Page extract:
--------------------------------

A theme park?????Theres 2 shut ones already??????????????


----------



## woody65 (Dec 12, 2009)

they where going to build on the pool site and filled it in but the company that was going to build all this are now in trouble so they are taking of digging it out again! lego where going to build a undercover park there but i thin thats gone to Manchester instead so it will be a waste land for a few more years,at least the mini train is still running and doing well and not forgetting the water slide


----------



## woody65 (Dec 15, 2009)

i went for a walk around here on sunday-its now all fenced off,the area where the theater seats was has all gone and bulldozers on site, there is also cameras covering this site and security which seems a bit weird as there is not a lot on site 

cheers


----------



## marshall10 (Dec 15, 2009)

--------------------------------

Dataset extract:
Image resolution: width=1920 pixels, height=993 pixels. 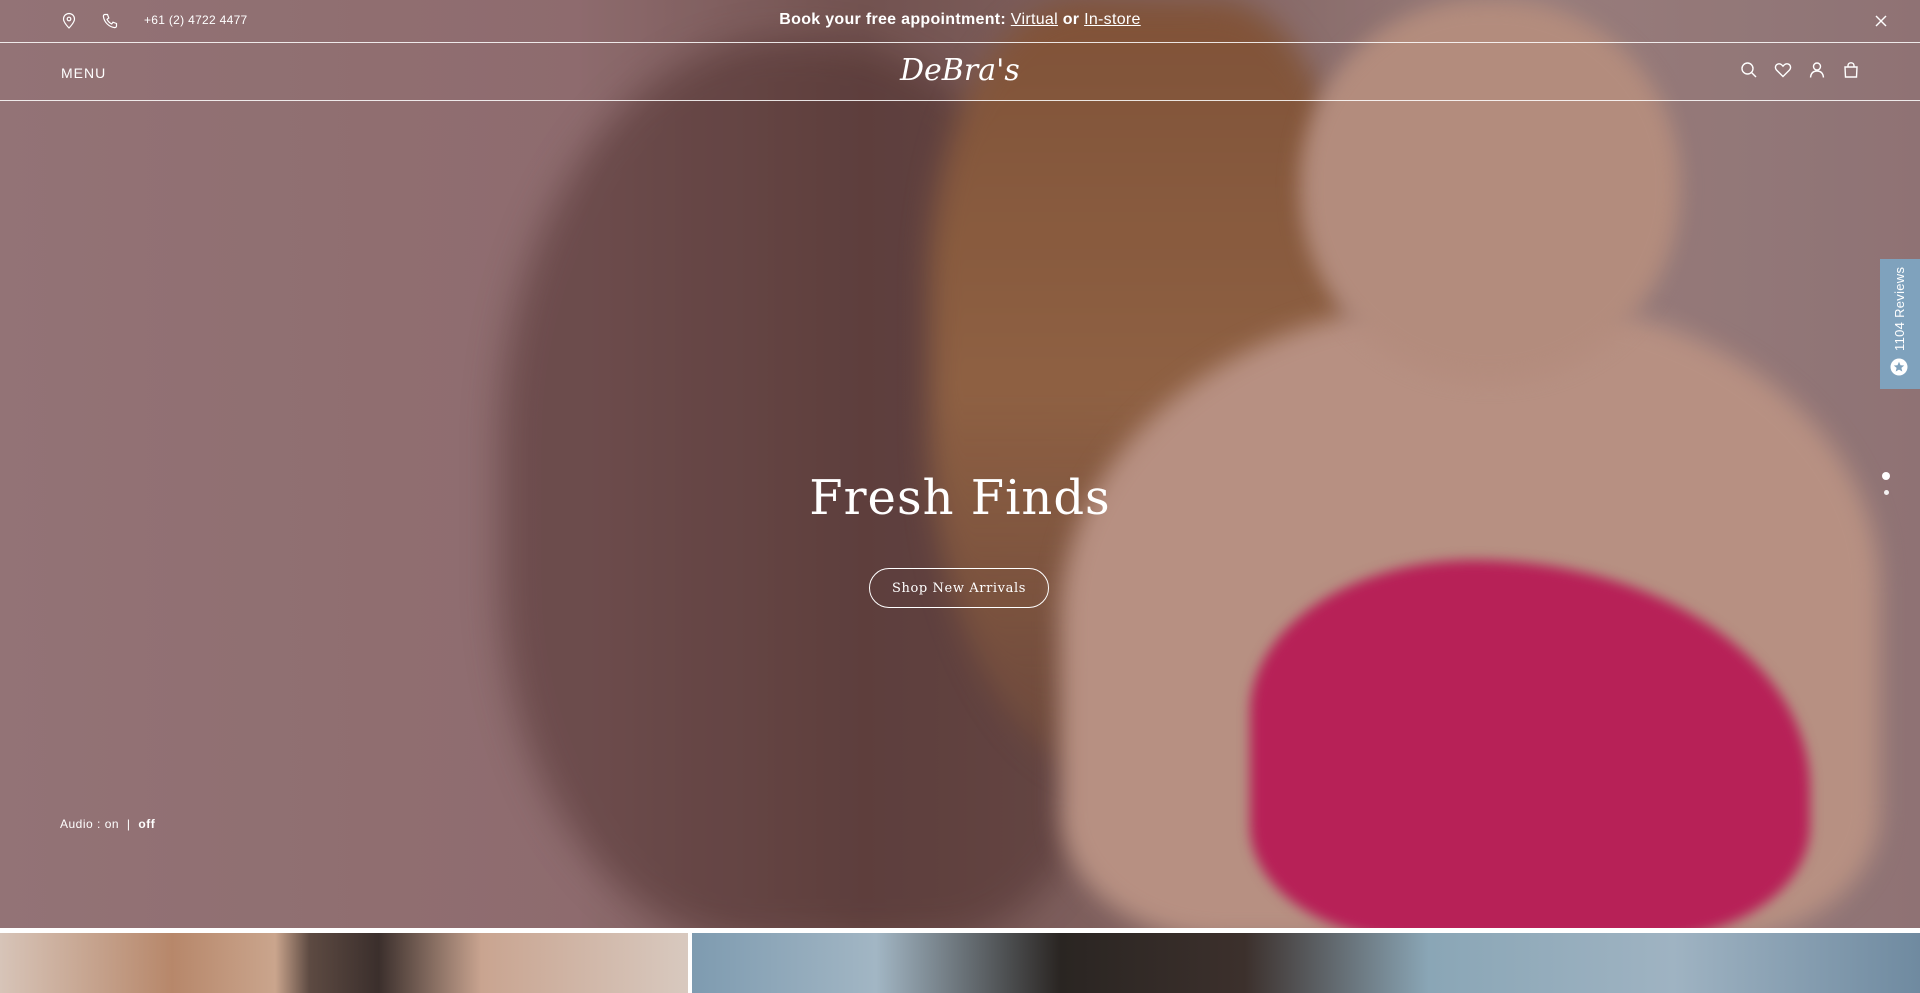 I want to click on logo-wordmark: DeBra's, so click(x=960, y=70).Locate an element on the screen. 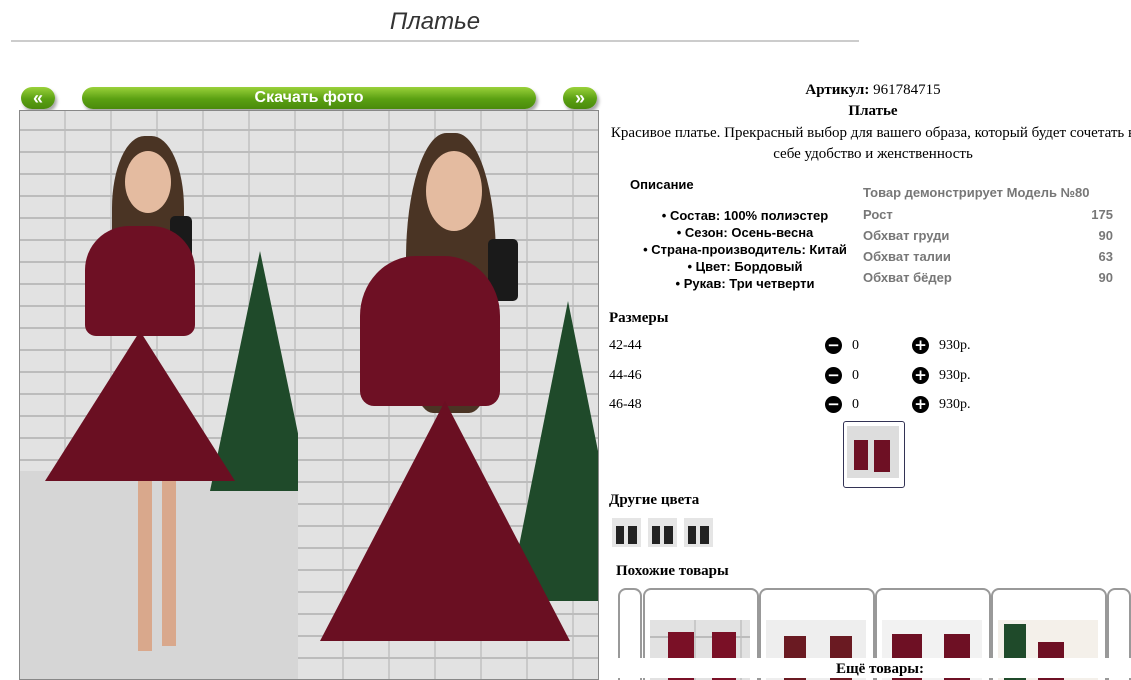  model-row-value: 63 is located at coordinates (1106, 256).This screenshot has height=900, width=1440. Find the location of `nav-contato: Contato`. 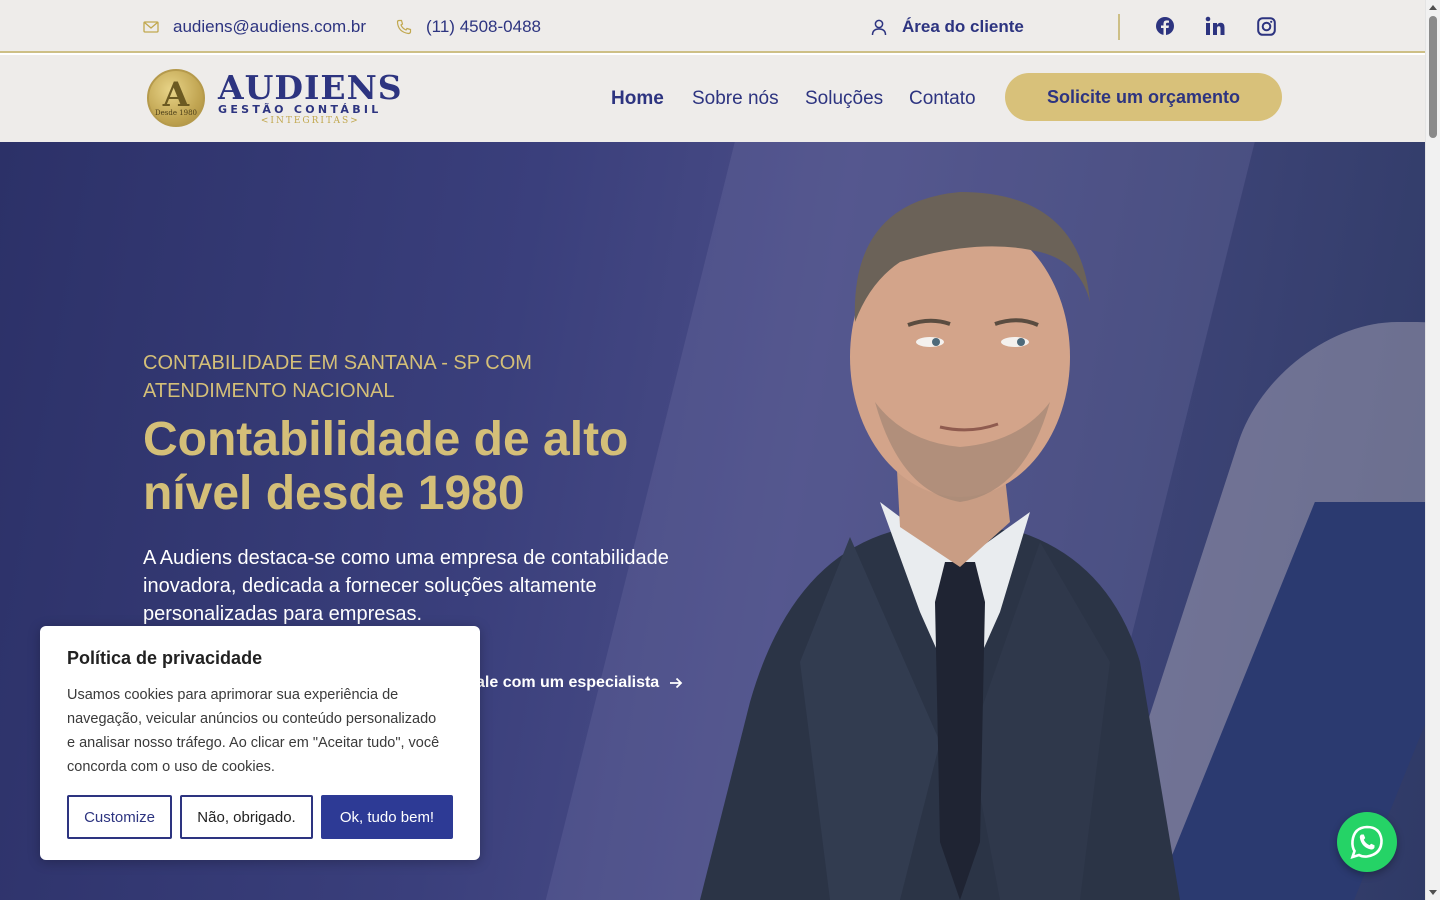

--------------------------------

Tasks to carry out:
A: Answer these questions about the forum thread on the pool site:
(i) What was Lego going to build there?
(ii) Which two attractions does the Dec 12 post say are still around?
(iii) Besides bulldozers, what does the Dec 15 post say covers the site?
B: Decide whether each statement agrees with the forum thread on the pool site. Answer yes or no, and quote the words that settle it.
(i) The mini train has stopped running.
(ii) The site is now fenced off.
(iii) The area where the theater seats were is still standing.
C: Pick up the forum thread on the pool site from its last line and write the next part.

Answers by item number:
A:
(i) An undercover park.
(ii) The mini train and the water slide.
(iii) Cameras and security.

B:
(i) No: "at least the mini train is still running and doing well"
(ii) Yes: "its now all fenced off"
(iii) No: "the area where the theater seats was has all gone"

C:
Thats a shame cause i was going to go back there to take more shots!


----------



## woody65 (Dec 15, 2009)

marshall10 said:


> Thats a shame cause i was going to go back there to take more shots!



worth doing before its all gone-dont know what they have planned ?


----------



## pollen101 (Dec 16, 2009)

probably more effin 'cardboard' houses......

You know the structures of the future will be 'unexplorable' cos they'll fall down within 30 years of being built,ah,,,,,,they dont make 'em like they used to!!!!!!!!!!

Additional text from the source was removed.